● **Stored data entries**

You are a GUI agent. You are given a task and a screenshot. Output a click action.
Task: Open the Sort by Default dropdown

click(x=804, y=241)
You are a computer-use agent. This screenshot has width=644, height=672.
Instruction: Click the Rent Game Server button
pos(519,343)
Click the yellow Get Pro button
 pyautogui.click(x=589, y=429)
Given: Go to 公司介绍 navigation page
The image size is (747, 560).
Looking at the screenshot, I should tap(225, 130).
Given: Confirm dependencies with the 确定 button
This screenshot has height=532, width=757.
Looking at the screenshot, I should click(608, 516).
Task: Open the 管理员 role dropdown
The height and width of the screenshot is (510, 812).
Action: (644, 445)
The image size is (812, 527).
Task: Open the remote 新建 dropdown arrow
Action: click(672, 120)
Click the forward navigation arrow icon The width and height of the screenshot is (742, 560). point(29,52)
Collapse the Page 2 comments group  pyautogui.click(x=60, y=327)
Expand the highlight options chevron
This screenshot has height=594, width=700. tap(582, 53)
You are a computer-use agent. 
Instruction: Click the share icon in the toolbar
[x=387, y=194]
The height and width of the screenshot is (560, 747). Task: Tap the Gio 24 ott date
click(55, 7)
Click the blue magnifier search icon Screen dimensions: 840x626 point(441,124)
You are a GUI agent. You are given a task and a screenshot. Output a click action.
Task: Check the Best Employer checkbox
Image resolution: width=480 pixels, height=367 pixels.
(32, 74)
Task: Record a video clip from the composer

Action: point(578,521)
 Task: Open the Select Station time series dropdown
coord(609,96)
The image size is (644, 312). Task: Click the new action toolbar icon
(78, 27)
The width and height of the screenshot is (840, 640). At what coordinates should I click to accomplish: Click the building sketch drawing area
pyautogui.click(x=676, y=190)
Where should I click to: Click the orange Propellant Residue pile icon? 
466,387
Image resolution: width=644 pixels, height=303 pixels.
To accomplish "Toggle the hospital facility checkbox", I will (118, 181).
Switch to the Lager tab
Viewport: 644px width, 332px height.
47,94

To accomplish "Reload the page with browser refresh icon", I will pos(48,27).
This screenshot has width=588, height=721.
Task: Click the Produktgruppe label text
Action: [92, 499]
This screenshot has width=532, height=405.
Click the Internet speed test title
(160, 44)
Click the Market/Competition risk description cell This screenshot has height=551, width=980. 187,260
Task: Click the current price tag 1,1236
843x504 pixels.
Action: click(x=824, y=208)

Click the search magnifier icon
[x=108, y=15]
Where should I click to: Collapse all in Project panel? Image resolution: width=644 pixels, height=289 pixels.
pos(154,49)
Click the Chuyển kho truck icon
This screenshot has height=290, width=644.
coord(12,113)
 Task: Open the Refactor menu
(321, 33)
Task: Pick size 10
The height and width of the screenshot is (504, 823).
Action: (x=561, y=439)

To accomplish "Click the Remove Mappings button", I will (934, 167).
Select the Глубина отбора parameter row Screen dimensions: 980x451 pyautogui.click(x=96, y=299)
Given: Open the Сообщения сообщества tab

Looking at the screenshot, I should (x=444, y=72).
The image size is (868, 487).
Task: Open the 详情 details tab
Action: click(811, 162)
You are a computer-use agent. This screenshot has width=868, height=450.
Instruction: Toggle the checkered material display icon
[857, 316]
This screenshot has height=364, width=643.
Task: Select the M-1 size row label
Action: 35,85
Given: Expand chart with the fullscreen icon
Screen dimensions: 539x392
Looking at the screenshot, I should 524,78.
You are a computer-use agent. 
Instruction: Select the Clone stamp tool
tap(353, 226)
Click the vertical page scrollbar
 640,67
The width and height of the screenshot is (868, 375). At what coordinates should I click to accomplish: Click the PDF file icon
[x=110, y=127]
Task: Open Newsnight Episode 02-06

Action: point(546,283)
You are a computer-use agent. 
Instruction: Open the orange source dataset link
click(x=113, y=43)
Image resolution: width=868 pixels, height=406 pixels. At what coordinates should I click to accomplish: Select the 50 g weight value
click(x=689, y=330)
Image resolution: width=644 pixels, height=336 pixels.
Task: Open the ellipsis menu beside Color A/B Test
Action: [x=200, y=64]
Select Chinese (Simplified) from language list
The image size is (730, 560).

● **Problem description**
Every entry should be reproduced word for word.

● **The answer**
You are a GUI agent. You are given a task and a screenshot. Output a click action.
Task: Open the Sort by Default dropdown

click(x=804, y=241)
You are a computer-use agent. This screenshot has width=644, height=672.
Instruction: Click the Rent Game Server button
pos(519,343)
Click the yellow Get Pro button
 pyautogui.click(x=589, y=429)
Given: Go to 公司介绍 navigation page
The image size is (747, 560).
Looking at the screenshot, I should tap(225, 130).
Given: Confirm dependencies with the 确定 button
This screenshot has height=532, width=757.
Looking at the screenshot, I should click(608, 516).
Task: Open the 管理员 role dropdown
The height and width of the screenshot is (510, 812).
Action: (644, 445)
The image size is (812, 527).
Task: Open the remote 新建 dropdown arrow
Action: click(672, 120)
Click the forward navigation arrow icon The width and height of the screenshot is (742, 560). point(29,52)
Collapse the Page 2 comments group  pyautogui.click(x=60, y=327)
Expand the highlight options chevron
This screenshot has height=594, width=700. tap(582, 53)
You are a computer-use agent. 
Instruction: Click the share icon in the toolbar
[x=387, y=194]
The height and width of the screenshot is (560, 747). Task: Tap the Gio 24 ott date
click(55, 7)
Click the blue magnifier search icon Screen dimensions: 840x626 point(441,124)
You are a GUI agent. You are given a task and a screenshot. Output a click action.
Task: Check the Best Employer checkbox
Image resolution: width=480 pixels, height=367 pixels.
(32, 74)
Task: Record a video clip from the composer

Action: point(578,521)
 Task: Open the Select Station time series dropdown
coord(609,96)
The image size is (644, 312). Task: Click the new action toolbar icon
(78, 27)
The width and height of the screenshot is (840, 640). At what coordinates should I click to accomplish: Click the building sketch drawing area
pyautogui.click(x=676, y=190)
Where should I click to: Click the orange Propellant Residue pile icon? 
466,387
Image resolution: width=644 pixels, height=303 pixels.
To accomplish "Toggle the hospital facility checkbox", I will (118, 181).
Switch to the Lager tab
Viewport: 644px width, 332px height.
47,94

To accomplish "Reload the page with browser refresh icon", I will pos(48,27).
This screenshot has width=588, height=721.
Task: Click the Produktgruppe label text
Action: [92, 499]
This screenshot has width=532, height=405.
Click the Internet speed test title
(160, 44)
Click the Market/Competition risk description cell This screenshot has height=551, width=980. 187,260
Task: Click the current price tag 1,1236
843x504 pixels.
Action: click(x=824, y=208)

Click the search magnifier icon
[x=108, y=15]
Where should I click to: Collapse all in Project panel? Image resolution: width=644 pixels, height=289 pixels.
pos(154,49)
Click the Chuyển kho truck icon
This screenshot has height=290, width=644.
coord(12,113)
 Task: Open the Refactor menu
(321, 33)
Task: Pick size 10
The height and width of the screenshot is (504, 823).
Action: (x=561, y=439)

To accomplish "Click the Remove Mappings button", I will (934, 167).
Select the Глубина отбора parameter row Screen dimensions: 980x451 pyautogui.click(x=96, y=299)
Given: Open the Сообщения сообщества tab

Looking at the screenshot, I should (x=444, y=72).
The image size is (868, 487).
Task: Open the 详情 details tab
Action: click(811, 162)
You are a computer-use agent. This screenshot has width=868, height=450.
Instruction: Toggle the checkered material display icon
[857, 316]
This screenshot has height=364, width=643.
Task: Select the M-1 size row label
Action: 35,85
Given: Expand chart with the fullscreen icon
Screen dimensions: 539x392
Looking at the screenshot, I should 524,78.
You are a computer-use agent. 
Instruction: Select the Clone stamp tool
tap(353, 226)
Click the vertical page scrollbar
 640,67
The width and height of the screenshot is (868, 375). At what coordinates should I click to accomplish: Click the PDF file icon
[x=110, y=127]
Task: Open Newsnight Episode 02-06

Action: point(546,283)
You are a computer-use agent. 
Instruction: Open the orange source dataset link
click(x=113, y=43)
Image resolution: width=868 pixels, height=406 pixels. At what coordinates should I click to accomplish: Select the 50 g weight value
click(x=689, y=330)
Image resolution: width=644 pixels, height=336 pixels.
Task: Open the ellipsis menu beside Color A/B Test
Action: [x=200, y=64]
Select Chinese (Simplified) from language list
The image size is (730, 560).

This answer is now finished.